The Singapore Badminton Association (SBA) will engage stakeholders from both within and outside the association to help improve local shuttlers' winning chances.
SBA chief Lee Yi Shyan will head the taskforce, which is expected to start coming up with recommendations for the sport within the next two months.
Past members of the SBA's executive committee, local coaches and even parents of current players will be consulted as part of the process.
"We want to consult people who have ideas and who want to tell us what we can do," said Mr Lee, who is also Senior Minister of State for National Development, and Trade and Industry.
"I hope that this consultation will help us to bring together new ideas as to what we should do to bring up the standard.

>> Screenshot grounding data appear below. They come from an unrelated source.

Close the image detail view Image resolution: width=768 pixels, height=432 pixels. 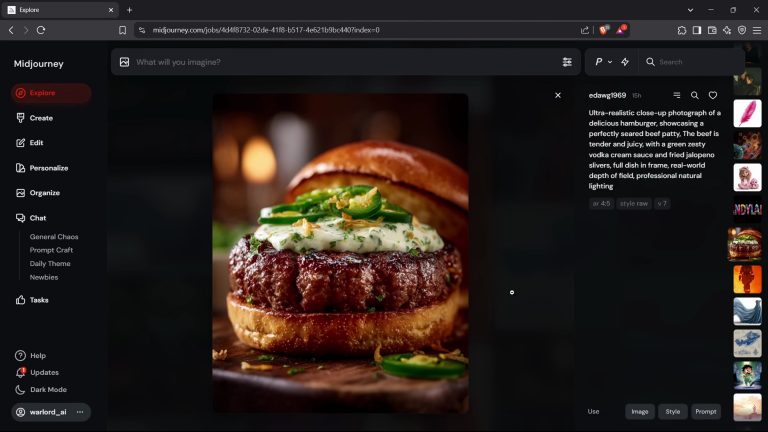pyautogui.click(x=558, y=96)
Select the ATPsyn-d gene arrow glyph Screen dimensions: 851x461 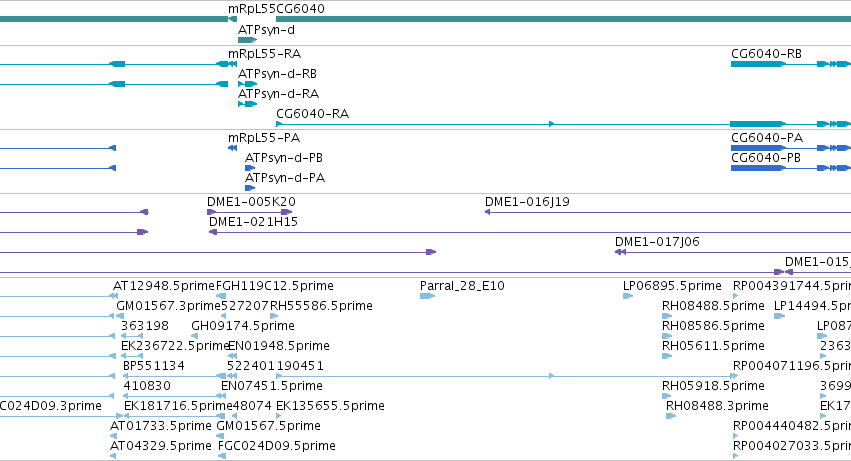[x=247, y=40]
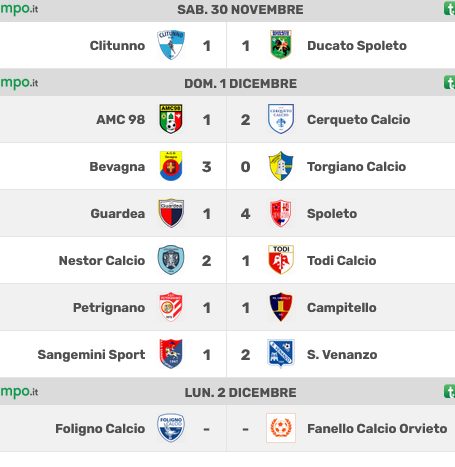
Task: Click the Clitunno team crest
Action: (x=171, y=45)
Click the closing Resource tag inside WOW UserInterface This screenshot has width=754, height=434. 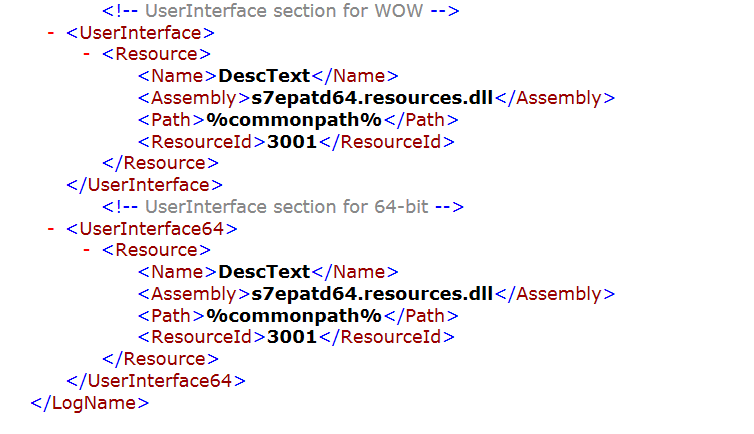coord(161,163)
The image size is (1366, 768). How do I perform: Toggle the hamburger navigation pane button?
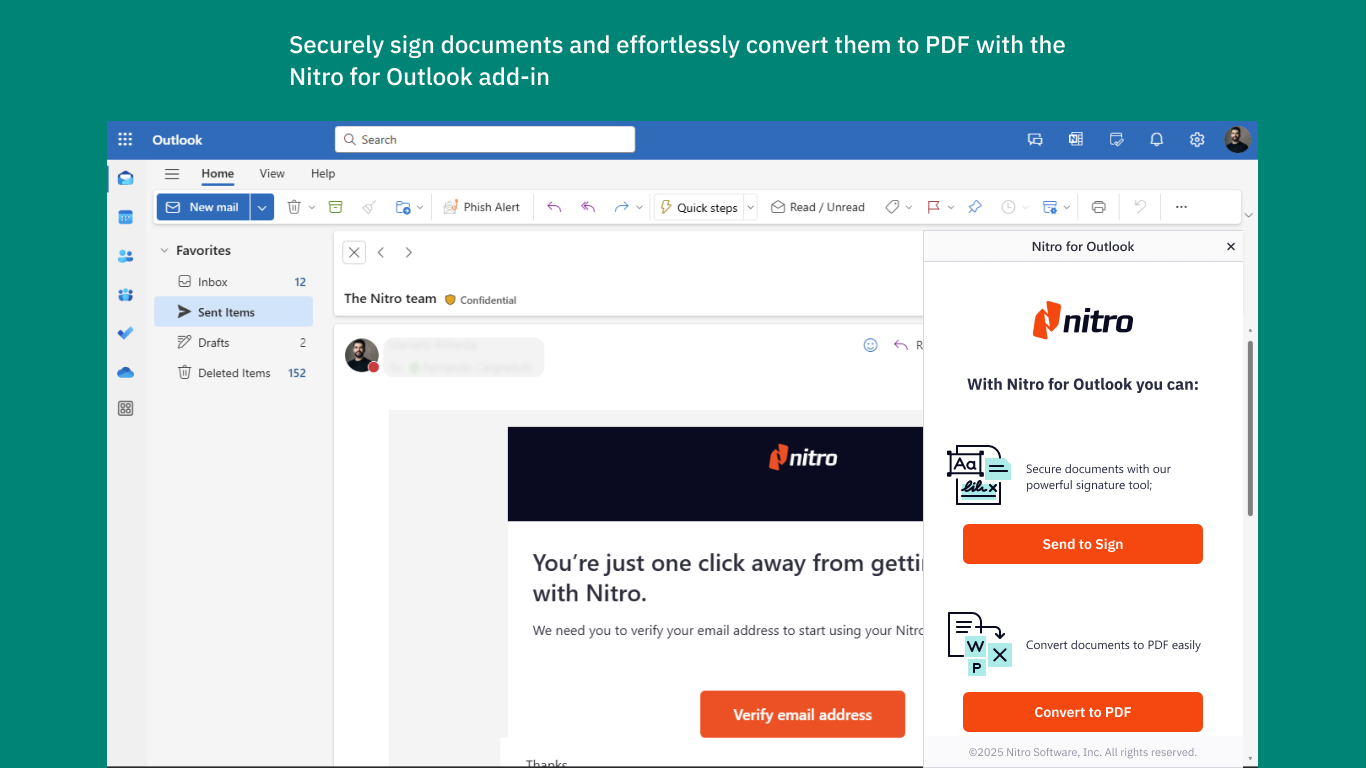[x=172, y=174]
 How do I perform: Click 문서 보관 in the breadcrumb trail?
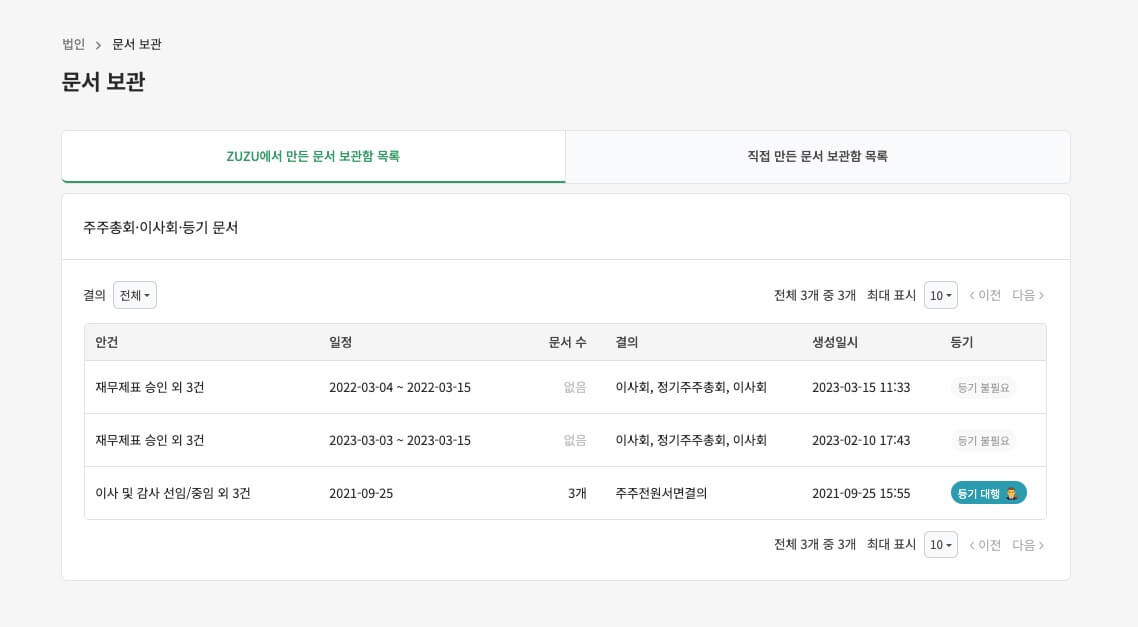(x=136, y=44)
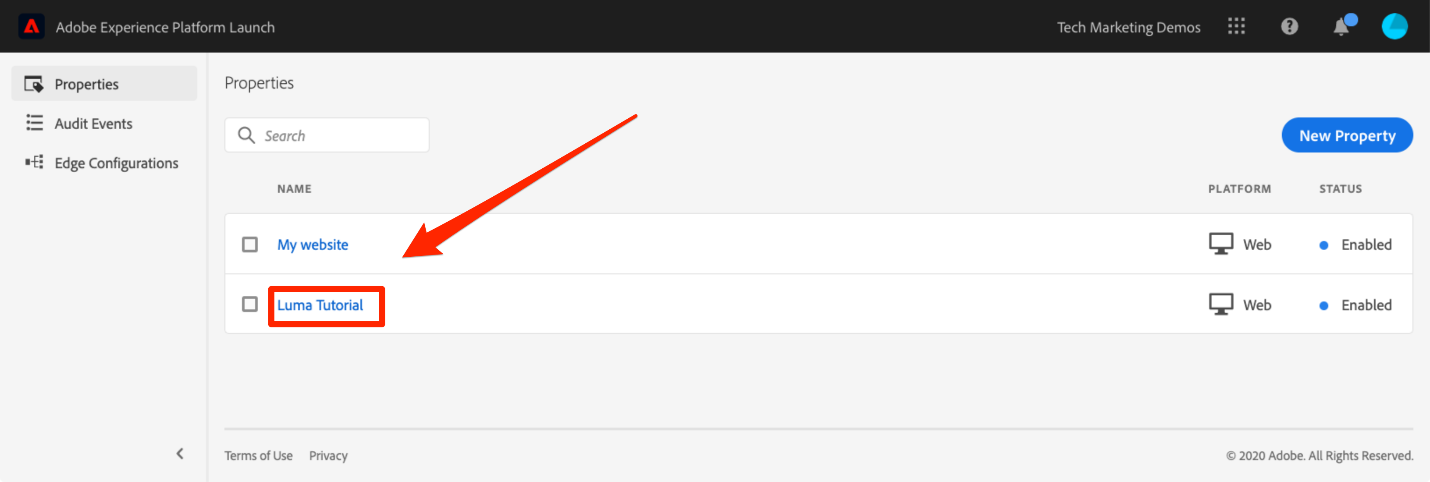
Task: Click the Properties sidebar icon
Action: point(34,84)
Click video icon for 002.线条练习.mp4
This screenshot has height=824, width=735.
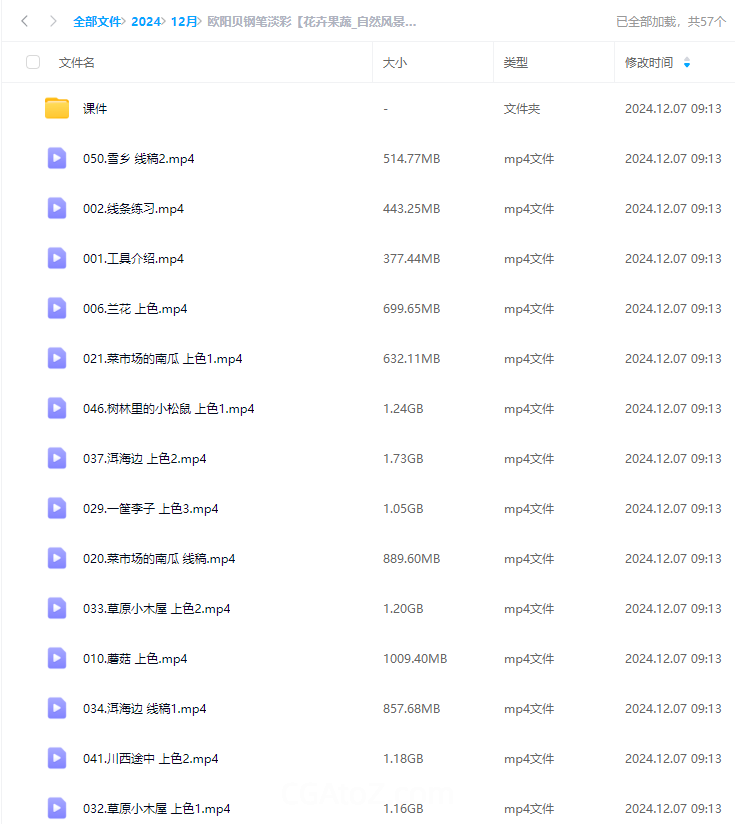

"It's an important review because we've always operated on the basis of certain constraints. The time now is to challenge ourselves - whether some of these constraints can be removed."
The taskforce will spend the next year examining various aspects of the national team's training methodology. It will also look at how to help the association deal with issues like a limited budget and supply of talent.
Executing the recommendations and for them to start bearing fruit, however, will take a longer time, Mr Lee reminded.
This comes after he promised an internal review after the local shuttlers' disappointing outing at the Li-Ning Singapore Open last month.
Then, despite fielding a team of 23 in the home event, no Singaporean made the quarter-final stage, making it the country's worst showing since the 2006 edition.
High hopes had been held for women's singles Gu Juan in particular, after the world No. 20 beat world No. 3 Saina Nehwal of India just weeks earlier.
Xing Aiying, ranked 55th, had also made it into the last four of the women's singles last year.
Both crashed out in the first round.
The nation's singles players have also struggled to make it past the last 16 in any Superseries-level (second tier) or Grand Prix Gold (third tier) tournaments since the year began.
Gu's runner-up finish at the Malaysia Open Grand Prix Gold in June was the only exception.
Said Mr Lee: "Once we have gathered all these (ideas) and we look through our system, we can set higher standards and improve the organisation.
"(What we want) in the end is to empower our players to do their best on court."